Rosella Namok’s abstract paintings are all about colour. Bold lines, often different hues of the same colour, tell stories of Country and family from the Ungkum artist’s home in Far North Queensland.
Using decorative finger painting and scraping techniques, Namok’s art is her interpretation of the lush landscape that surrounds her throughout the seasons: the sun, the sea, lagoons and bamboo thickets, tropical rain from morning to evening. She also includes clan designs from her community.
Her latest exhibition showcases 28 new paintings, all created during lockdown in 2020. The paintings tend towards the lighter side of the colour spectrum, bringing a soft playfulness, and vary from smaller to large-scale works.
“These paintings for me have a sense of colour that radiates a freshness and love for that coastal Queensland environment,” says David Wroth, director of Japingka Aboriginal Art. “She has these unusual pink and orange tonal values in some of those big landscapes, when we’re accustomed to the deeper blue vision of the sea and the beach.

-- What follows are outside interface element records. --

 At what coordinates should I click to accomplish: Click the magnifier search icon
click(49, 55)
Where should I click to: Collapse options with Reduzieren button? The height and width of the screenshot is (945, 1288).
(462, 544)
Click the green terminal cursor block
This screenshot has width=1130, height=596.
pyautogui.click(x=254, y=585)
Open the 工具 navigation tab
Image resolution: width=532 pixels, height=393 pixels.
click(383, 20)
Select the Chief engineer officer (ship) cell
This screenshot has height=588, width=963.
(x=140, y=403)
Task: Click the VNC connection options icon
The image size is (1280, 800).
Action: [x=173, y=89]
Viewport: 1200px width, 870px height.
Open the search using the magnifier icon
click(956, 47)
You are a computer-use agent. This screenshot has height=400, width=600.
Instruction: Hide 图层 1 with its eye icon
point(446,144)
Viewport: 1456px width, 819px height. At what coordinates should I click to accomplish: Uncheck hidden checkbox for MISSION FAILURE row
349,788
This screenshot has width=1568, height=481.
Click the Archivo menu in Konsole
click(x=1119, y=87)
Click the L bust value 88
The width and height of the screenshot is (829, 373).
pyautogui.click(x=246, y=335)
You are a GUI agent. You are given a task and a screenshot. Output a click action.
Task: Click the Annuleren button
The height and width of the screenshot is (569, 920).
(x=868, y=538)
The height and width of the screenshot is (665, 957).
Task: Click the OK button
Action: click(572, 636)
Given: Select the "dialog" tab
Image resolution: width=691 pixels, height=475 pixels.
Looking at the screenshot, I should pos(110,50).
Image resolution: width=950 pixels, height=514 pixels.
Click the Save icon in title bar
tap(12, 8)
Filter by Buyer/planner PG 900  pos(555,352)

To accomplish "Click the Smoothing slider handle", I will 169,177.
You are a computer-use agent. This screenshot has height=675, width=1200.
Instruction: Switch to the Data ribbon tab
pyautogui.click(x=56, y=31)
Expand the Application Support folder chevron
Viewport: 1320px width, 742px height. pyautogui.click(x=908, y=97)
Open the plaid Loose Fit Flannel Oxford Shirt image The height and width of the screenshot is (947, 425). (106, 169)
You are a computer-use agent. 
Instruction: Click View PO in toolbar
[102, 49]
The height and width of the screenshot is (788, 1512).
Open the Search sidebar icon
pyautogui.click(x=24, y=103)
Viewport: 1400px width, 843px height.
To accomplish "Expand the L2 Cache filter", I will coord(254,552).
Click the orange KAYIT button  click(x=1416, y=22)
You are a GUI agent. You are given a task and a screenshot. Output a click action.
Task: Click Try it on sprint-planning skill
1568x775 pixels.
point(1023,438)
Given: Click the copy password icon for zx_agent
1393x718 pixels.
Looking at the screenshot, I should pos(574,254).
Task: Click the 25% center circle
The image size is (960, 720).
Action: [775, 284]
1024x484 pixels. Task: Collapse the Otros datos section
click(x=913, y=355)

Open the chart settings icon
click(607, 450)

Then you get all the light interplays at different times of the day where the ocean and the clouds become a reflector of different types of light, and I think that’s what Rosella is bringing that’s so distinctive from anything else.”
There is also a sense of kinship in the paintings—two in this exhibition are titled Two Brothers and Three Sisters, featuring repeated patterns side by side. “Sometimes the abstract imagery is about family connection and community connection,” Wroth says. “Rosella overlays that on top of the other images, which represent Country and that coastal part of Northern Queensland, but there’s something else going on, which is about clan connection in Indigenous communities.”